• _PROMPT 1_:
Rewrite the part of the reply on forensic science reform that begins at the words "My Forbes article doesn't" and stops after "other changes stick.", swapping "experts" for "specialists".
• _PROMPT 2_:
In the reply on forensic science reform, why would a substantive right of defendants to forensic science expertise be self-sticking?

A few days ago I posted a link to Roger Koppl's column in Forbes. Roger has read the Comments you posted and has sent me this response:
Hi Todd,
I've been enjoying the comments on your post quoting my Forbes article. "JCCamp" warns against "ignoring the investigative assistance an in-house lab can provide for law enforcement." You bet. Good principles will give you bad results if you don't recognize the relatively intricate design problem involved. The example JCCamp raises is relatively easy to handle by clever task separation: The experts who do blind testing should be different from the "case manager" who has all case information and shields domain irrelevant information from the forensic scientists doing the tests. A group of us has worked out a template for doing that in DNA profiling. Our template will be published in the July Journal of Forensic Sciences as a letter to the editor ("Sequential Unmasking: A means of Minimizing Observer Effects in Forensic DNA Interpretation"). I would put J. F. Thomas's concerns about chain-of-custody in the same category. It's a huge issue, but it is not really that tricky to handle. My institute's website addresses lots of these issues, especially on the research page.
My Forbes article doesn't address sequencing. If you want a set of improvements that sticks, then you need to need to put them in place in the right order. An improvement may lose its effect over time if the affected parties learn compensating behaviors. A substantive right of defendants to forensic science expertise, however, would be self-sticking because the defense experts would work to maintain their place in the system. The simultaneous existence of defense and prosecution experts would apply pressure needed to make other changes stick.

• _SUPPLIED INFORMATION_:
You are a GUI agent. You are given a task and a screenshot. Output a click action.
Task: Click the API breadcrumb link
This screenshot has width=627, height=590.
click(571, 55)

• _ANSWER 1_:
My Forbes article doesn't address sequencing. If you want a set of improvements that sticks, then you need to need to put them in place in the right order. An improvement may lose its effect over time if the affected parties learn compensating behaviors. A substantive right of defendants to forensic science expertise, however, would be self-sticking because the defense specialists would work to maintain their place in the system. The simultaneous existence of defense and prosecution specialists would apply pressure needed to make other changes stick.

• _ANSWER 2_:
It would be self-sticking because the defense experts would work to maintain their place in the system. Other improvements, by contrast, may lose their effect over time as the affected parties learn compensating behaviors.